● Your task
In the entries that follow, find each line with the word "will" and copy it.
═════ Records for the task
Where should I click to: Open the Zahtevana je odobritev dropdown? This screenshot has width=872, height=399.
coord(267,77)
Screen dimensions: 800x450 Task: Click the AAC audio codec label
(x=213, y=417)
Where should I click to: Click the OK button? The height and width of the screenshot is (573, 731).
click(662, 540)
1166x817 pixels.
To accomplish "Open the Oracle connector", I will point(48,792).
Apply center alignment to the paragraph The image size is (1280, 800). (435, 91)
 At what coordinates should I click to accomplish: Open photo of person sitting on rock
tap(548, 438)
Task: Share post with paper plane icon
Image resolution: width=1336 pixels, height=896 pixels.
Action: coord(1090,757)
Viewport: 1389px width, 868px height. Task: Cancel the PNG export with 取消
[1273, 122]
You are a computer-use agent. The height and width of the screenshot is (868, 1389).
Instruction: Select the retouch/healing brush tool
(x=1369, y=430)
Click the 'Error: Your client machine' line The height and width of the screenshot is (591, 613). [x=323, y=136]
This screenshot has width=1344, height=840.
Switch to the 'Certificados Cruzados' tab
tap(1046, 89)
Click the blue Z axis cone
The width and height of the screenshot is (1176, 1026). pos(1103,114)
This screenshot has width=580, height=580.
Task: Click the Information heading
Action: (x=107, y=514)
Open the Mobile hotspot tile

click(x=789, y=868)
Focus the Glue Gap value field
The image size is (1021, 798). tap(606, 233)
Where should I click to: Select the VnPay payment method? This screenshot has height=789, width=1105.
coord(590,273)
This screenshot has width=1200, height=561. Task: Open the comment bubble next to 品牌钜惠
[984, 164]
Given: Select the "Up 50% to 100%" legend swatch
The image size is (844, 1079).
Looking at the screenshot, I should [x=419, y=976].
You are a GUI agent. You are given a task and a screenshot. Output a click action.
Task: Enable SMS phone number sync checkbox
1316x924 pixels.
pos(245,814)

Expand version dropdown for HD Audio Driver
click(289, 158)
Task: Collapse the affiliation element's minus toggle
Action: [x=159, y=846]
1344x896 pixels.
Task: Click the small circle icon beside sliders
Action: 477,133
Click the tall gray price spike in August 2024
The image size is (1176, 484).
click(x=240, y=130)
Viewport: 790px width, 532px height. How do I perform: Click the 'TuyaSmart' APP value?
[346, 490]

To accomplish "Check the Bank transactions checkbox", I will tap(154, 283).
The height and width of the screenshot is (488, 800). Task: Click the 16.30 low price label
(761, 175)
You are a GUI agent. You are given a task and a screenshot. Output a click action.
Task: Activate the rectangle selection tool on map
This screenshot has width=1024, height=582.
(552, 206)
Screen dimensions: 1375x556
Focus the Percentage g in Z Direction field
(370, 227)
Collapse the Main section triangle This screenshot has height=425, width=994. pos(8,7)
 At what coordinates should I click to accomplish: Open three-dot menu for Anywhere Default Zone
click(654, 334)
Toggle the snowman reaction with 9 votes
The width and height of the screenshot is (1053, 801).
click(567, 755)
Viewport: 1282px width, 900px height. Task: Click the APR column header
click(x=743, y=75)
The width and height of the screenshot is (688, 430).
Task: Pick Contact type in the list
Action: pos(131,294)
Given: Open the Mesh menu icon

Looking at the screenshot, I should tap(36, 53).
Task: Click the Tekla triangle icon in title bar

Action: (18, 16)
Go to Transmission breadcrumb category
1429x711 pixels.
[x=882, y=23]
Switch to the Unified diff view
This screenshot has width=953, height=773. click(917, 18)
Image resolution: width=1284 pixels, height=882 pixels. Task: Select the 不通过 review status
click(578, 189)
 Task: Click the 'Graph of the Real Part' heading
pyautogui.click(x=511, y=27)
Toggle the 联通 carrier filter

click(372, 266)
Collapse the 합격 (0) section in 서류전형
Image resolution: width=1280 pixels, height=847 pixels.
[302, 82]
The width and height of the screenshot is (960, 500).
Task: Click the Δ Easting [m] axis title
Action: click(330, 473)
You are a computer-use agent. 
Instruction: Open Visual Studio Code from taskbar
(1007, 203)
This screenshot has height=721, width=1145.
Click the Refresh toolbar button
══════════
● Answer below
To accomplish "Open the Oracle connector", I will point(48,792).
To accomplish "Check the Bank transactions checkbox", I will tap(154, 283).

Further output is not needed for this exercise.